Another theme worth bringing up is Vanhoozer’s claim that, “Theology is less an intellectual achievement to admire from afar than an embodied interpretation staged by the believing community” (p.46). In his previous books (especially The Drama of Doctrine and Faith Speaking Understanding), he has advocated for a “dramatic” conception of theology and discipleship. He does the same in the essays of Pictures at a Theological Exhibition. For instance, in “Three Ways of Singing Sola,” he compares Scripture to (among other things) a script. He explains that this claim doesn’t mean that the Bible necessarily gives a “detailed blueprint” for how we should respond to every situation. Instead, it gives a metaphor for how Christians can think of Scripture’s role in their lives:
The Bible is like a script in that disciples are to act out what is in Christ. The word of Christ dwells in us richly as the script of our lives. Being biblical means living by the story of the Bible—the gospel—rather than other narratives… Scripture is never more like a script than when it directs disciples in their roles, enabling them to act out the story of Christ. (p.103)
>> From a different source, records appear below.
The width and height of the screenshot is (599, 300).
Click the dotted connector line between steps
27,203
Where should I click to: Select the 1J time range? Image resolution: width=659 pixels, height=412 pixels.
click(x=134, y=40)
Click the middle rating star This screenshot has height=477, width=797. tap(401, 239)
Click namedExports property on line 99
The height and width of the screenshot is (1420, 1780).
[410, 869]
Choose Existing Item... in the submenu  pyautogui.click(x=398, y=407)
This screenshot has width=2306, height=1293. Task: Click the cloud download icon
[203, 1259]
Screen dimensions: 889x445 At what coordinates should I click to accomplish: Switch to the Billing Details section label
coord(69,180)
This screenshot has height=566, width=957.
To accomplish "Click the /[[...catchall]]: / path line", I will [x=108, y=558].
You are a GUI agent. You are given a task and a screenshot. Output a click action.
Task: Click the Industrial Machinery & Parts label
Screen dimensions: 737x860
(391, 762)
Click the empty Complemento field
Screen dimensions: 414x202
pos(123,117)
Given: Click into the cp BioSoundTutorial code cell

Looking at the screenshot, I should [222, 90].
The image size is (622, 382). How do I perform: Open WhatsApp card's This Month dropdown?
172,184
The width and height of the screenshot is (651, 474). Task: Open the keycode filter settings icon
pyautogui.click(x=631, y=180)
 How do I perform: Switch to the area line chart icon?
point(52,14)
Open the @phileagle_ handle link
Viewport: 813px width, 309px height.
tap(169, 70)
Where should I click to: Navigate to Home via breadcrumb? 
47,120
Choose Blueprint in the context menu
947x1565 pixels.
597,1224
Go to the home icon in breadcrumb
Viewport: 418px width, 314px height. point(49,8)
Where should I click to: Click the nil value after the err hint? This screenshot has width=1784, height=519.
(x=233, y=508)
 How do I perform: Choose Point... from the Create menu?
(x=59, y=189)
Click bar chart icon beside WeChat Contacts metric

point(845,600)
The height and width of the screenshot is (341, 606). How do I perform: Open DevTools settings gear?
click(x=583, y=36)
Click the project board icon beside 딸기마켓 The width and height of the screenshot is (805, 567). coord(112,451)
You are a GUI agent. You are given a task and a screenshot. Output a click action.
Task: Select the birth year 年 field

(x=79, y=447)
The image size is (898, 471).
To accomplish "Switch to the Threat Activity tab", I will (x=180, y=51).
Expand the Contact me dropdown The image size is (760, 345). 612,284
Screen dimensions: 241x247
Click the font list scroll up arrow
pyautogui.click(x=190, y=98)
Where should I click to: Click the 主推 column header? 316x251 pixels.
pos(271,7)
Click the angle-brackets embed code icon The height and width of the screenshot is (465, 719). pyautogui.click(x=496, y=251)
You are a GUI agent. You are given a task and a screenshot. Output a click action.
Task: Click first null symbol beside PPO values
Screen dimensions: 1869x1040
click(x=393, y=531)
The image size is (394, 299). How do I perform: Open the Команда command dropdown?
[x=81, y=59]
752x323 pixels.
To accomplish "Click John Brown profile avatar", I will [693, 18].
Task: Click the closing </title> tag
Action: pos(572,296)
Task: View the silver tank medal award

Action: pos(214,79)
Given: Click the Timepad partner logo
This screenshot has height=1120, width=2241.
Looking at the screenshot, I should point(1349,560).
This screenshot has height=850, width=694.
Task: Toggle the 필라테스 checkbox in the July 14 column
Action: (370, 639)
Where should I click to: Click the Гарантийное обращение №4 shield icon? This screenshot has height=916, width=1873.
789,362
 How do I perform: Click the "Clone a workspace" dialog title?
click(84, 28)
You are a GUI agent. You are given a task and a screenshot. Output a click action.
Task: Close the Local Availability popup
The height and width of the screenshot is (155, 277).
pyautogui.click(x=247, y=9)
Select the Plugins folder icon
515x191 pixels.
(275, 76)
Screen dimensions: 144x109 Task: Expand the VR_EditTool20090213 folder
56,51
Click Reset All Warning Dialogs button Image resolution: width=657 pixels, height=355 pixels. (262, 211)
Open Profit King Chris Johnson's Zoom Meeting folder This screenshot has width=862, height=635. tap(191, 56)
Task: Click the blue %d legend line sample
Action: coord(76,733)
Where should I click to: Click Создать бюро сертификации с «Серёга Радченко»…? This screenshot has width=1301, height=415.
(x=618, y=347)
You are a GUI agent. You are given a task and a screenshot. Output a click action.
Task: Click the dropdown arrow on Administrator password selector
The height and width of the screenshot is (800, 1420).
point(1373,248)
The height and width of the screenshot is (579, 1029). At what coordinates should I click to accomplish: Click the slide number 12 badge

These same themes come up again further on in the book in his essay “The Drama of Discipleship.” In this piece, he points out that the call to discipleship “requires a response” and that this response cannot avoid action of some kind. Hence, “There are no armchair disciples” (p.182). These things are inherently dramatic because we don’t merely read about God but are (through Scripture) addressed by Him and thereby drawn into the action (p.190). I think that Vanhoozer would suggest that the category of drama preserves the best of narrative frameworks for theology while more fully highlighting the participatory role of the Christian life.
Pictures at a Theological Exhibition makes heavy use of imagery taken from the art world. As we near the end of this review, I want to briefly shift from art to the culinary realm. This collection of essays feels like a nourishing, satisfying, and colorful theological banquet. The subject matters addressed are richly varied, ranging from the nature of scriptural interpretation to the significance of the art in the Church. From beginning to end, we see Vanhoozer employ multiple metaphors for different ways of thinking about whatever matter is at hand.
In the book’s opening pages, he confesses that his overall hope is to “rehabilitate a biblically invigorated imagination as a means and mode of doing theology… as a key to healing the breach between knowing, feeling and doing” (p.10). Vanhoozer is a gifted writer, and I think he has quite successfully accomplished these aims. If you’ve never read anything by Vanhoozer before, Pictures at a theological Exhibition, being a collection of essays, might be a good place to start. I deeply enjoyed it.
*Disclosure: I received this book free from IVP Academic for review purposes. The opinions I have expressed are my own, and I was not required to write a positive review.